Hi John --

> That's exactly what I want to do. However, the problem is that both
> block and my distribution (as it is derived from block) override(?) the
> method _remoteAccessData.getDataIndex and I get errors about 
> ambiguous calls. I know this is something that should be fixed eventually,
> but I just wanted to get a fast work-around for now. Unfortunately I can't 
> figure out if I would be safe just renaming the method in my dist?

I'm not that familiar with the RAD optimization myself, but browsing the
sources, it appears to me that all calls to, say, Block's version of this
function are within BlockDist.chpl itself, so I think you'd be safe renaming
your implementation of the function and all calls to it (if it differs) or 
re-using
Block's (if it doesn't).

> I'd definitely like to see something like this, too. I actually just used 
> C-style
> preprocessor directives in my code and ran it through C preprocessor before
> handing it to chapel compiler.

Yeah. that's a fine workaround as long as nothing in your Chapel code causes
cpp to break (many implementations are very C-centric and will warn about
legal Chapel code).

> Well, I will be able to work around this somehow for now....Currently I have 
> to
> call the constructor like following:
> 
> const tbl: [LocaleSpace] real = 1.0;
> const domMap = if useBlockDist then
>                                 new dmap(new Block(...))
>                          else
>                                  new dmap(new MyBlock(new 
> MyPolicy(relCutTable=tbl, ...)));
> 
> Now tbl is defined whether I use block dist or MyBlock (I hope compiler
> optimizes that away?). How could I write that so that I could factor tbl out? 

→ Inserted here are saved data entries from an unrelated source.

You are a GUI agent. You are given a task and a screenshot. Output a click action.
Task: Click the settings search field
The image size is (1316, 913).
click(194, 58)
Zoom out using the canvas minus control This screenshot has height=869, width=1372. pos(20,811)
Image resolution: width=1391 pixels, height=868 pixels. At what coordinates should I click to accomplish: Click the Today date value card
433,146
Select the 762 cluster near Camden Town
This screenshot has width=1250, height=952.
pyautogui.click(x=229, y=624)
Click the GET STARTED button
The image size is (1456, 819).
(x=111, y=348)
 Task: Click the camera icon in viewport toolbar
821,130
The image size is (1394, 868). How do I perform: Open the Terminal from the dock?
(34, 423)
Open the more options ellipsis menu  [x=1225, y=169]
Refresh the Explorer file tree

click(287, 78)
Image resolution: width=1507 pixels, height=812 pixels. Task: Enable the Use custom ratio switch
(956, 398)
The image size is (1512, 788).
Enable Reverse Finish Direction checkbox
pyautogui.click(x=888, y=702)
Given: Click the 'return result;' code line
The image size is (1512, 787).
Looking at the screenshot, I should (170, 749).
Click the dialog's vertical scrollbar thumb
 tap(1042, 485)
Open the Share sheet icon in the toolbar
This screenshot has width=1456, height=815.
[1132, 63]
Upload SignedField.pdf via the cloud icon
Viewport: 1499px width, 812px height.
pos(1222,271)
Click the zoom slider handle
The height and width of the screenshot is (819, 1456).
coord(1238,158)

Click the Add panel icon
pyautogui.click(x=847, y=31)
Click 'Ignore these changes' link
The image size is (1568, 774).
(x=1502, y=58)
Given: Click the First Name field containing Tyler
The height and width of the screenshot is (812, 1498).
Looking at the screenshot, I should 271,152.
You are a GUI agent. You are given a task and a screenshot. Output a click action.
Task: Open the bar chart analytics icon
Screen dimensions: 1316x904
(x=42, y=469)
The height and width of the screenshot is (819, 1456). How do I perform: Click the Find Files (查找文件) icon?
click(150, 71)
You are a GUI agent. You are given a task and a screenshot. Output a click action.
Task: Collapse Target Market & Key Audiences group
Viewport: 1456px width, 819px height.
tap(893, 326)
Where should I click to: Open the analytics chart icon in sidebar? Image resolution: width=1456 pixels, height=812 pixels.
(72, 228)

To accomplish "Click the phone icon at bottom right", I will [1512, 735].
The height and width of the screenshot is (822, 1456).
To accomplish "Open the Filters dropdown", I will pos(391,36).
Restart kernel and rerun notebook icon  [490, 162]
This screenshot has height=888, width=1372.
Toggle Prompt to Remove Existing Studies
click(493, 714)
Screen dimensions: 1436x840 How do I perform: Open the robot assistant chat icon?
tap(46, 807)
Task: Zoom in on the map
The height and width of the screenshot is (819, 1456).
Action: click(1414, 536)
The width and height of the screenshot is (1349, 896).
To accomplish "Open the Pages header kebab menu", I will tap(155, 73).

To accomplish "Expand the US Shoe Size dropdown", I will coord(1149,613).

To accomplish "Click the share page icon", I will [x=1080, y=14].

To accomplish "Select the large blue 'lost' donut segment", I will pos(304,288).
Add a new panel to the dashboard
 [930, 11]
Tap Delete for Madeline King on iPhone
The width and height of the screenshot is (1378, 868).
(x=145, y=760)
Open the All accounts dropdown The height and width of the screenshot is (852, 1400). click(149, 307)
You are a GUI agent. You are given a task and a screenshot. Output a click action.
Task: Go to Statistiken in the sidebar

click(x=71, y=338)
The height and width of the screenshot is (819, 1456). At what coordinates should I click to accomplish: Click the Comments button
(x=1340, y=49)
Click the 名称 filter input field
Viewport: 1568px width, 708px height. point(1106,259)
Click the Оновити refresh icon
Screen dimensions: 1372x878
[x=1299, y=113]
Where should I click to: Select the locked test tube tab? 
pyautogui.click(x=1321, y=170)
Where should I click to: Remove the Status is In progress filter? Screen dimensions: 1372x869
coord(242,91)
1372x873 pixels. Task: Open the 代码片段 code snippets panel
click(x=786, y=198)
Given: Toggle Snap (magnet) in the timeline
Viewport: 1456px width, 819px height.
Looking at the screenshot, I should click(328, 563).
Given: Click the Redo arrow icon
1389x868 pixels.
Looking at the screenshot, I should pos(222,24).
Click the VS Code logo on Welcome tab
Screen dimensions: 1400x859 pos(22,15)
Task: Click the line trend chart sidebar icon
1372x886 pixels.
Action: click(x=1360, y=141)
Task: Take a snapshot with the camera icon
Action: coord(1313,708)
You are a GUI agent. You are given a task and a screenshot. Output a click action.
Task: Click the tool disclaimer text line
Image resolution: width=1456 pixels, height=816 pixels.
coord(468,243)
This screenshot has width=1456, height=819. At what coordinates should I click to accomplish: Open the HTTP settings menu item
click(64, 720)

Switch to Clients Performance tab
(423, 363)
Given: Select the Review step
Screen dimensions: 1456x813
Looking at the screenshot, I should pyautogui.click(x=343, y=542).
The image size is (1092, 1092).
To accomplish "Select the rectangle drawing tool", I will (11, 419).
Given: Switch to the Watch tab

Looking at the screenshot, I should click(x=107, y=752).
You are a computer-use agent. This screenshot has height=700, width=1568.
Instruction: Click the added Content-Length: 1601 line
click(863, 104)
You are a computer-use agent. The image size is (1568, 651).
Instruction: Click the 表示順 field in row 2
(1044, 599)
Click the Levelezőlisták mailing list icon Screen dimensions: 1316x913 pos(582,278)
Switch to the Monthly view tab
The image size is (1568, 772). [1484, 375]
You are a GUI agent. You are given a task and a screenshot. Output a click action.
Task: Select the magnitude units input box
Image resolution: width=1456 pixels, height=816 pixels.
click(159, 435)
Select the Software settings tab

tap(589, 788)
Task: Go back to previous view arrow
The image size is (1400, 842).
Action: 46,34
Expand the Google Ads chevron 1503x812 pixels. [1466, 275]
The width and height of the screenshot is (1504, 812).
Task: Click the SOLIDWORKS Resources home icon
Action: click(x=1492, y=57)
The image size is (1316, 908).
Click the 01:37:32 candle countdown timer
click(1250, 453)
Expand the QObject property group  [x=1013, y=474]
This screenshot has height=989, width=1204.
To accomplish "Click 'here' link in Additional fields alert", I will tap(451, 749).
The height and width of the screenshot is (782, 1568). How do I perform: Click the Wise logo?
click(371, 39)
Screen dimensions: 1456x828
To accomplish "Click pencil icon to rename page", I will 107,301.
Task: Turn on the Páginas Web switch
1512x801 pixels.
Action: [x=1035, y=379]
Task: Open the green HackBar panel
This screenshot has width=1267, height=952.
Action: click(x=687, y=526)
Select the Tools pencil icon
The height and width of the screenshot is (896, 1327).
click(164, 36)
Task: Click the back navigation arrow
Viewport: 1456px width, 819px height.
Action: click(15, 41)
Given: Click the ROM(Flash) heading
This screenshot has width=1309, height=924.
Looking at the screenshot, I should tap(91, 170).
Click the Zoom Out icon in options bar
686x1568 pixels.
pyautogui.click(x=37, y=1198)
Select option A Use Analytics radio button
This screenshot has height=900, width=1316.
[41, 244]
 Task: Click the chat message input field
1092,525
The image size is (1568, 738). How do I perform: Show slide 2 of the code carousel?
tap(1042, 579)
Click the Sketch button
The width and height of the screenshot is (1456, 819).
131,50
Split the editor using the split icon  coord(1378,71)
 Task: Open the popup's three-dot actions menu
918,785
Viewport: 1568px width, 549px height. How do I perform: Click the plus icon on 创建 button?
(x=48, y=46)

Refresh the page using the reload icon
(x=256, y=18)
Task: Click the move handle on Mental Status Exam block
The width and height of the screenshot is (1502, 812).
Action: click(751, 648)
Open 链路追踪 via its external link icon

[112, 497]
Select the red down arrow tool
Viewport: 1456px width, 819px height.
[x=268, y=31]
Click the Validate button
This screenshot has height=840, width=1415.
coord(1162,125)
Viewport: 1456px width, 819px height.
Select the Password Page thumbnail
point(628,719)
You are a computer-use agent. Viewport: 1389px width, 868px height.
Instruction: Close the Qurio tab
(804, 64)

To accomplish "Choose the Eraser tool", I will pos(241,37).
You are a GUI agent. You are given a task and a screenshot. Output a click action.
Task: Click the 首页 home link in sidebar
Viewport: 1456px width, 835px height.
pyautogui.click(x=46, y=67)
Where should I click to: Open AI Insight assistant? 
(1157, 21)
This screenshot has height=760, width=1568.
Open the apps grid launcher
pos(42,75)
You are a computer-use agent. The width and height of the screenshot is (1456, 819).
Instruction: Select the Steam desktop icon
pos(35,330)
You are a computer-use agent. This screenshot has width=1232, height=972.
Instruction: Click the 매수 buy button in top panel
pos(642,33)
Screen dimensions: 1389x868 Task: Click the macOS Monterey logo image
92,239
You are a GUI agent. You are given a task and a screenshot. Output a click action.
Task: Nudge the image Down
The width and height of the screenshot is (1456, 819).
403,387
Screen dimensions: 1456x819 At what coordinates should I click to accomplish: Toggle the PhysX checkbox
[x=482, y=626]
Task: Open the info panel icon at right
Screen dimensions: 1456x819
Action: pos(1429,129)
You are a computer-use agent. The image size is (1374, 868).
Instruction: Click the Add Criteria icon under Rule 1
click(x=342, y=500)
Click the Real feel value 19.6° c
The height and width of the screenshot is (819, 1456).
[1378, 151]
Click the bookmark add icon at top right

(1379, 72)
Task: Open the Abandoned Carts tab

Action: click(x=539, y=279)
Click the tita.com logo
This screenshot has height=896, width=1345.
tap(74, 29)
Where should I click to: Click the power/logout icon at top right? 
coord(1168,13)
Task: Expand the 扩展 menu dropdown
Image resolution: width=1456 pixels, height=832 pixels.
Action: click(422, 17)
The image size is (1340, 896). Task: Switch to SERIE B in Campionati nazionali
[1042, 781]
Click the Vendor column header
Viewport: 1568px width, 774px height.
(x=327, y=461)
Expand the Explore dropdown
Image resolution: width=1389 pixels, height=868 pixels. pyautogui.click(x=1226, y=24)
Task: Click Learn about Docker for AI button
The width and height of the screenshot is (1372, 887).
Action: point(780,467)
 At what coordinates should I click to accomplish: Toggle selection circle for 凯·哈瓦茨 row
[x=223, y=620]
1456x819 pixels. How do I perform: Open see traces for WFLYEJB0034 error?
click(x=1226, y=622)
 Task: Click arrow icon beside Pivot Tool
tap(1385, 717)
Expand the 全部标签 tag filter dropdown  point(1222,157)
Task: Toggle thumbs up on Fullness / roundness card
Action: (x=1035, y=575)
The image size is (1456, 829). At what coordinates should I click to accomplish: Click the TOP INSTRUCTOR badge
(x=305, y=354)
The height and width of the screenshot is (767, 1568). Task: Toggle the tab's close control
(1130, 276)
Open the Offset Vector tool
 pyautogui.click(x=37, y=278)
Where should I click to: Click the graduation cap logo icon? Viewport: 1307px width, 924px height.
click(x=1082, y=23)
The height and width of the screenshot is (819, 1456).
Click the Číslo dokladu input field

What about pushing the entire else clause into a helper function, declaring tbl 
as
a local variable in that helper function and passing it into the MyPolicy 
constructor
from there?  The helper could either return the new MyPolicy object, or it could
create the entire new MyBlock object (or, presumably even the new dmap)?

> 
> > I tried something like:
> 
> new MyPolicy(relCutTable=1.0)
> new MyPolicy(relCutTable[LocaleSpace]=1.0)

Yeah, there's no way to create a new variable symbol in an actual argument list 
itself...



> Also, is there any kind of swap-by-reference routine in Chapel? Ie. I have 
> two arrays,
> u and u0. Now I want u0 to get contents of u, and what u gets is of no 
> importance.
> Writing u0=u (or u0<=>u ) would copy by value causing unnecessary overhead. 
> I'm looking for something similar like how one would swap pointers in C... I 
> think I 
> could wrap arrays inside classes, but that would make code harder to read and 
> maintain...

We don't supply this by default because the user's view of an array in Chapel 
is not
memory oriented, it's index->variable oriented (and, in general, the 
optimization won't
make sense unless the two arrays share the same domain and domain map and that
domain map stores all arrays identically and there aren't any outstanding 
references to
the array.  I've postulated that it'd be possible to extend the swap overload 
for arrays
in modules/internal/ChapelArray.chpl to handle this case:

  //                                                                            
  // Swap operator for arrays                                                   
  //                                                                            
  inline proc <=>(x: [], y: []) {
    forall (a,b) in zip(x, y) do
      a <=> b;
  }

but haven't ever taken that on myself.  As you say, one could do this by 
bypassing
the official array interface and making calls into, say, a helper function with 
the
[My]BlockArr class that did the swapping, but I don't believe that any of our 
current
domain maps export such a routine.  I think in practice what people tend to do 
is
to pass the two arrays into a helper routine, swapping the order of the 
arguments
to get an A, B vs. B, A kind of effect, or to create an array [1..2] of arrays 
and use
indices into the outer array to get the same effect.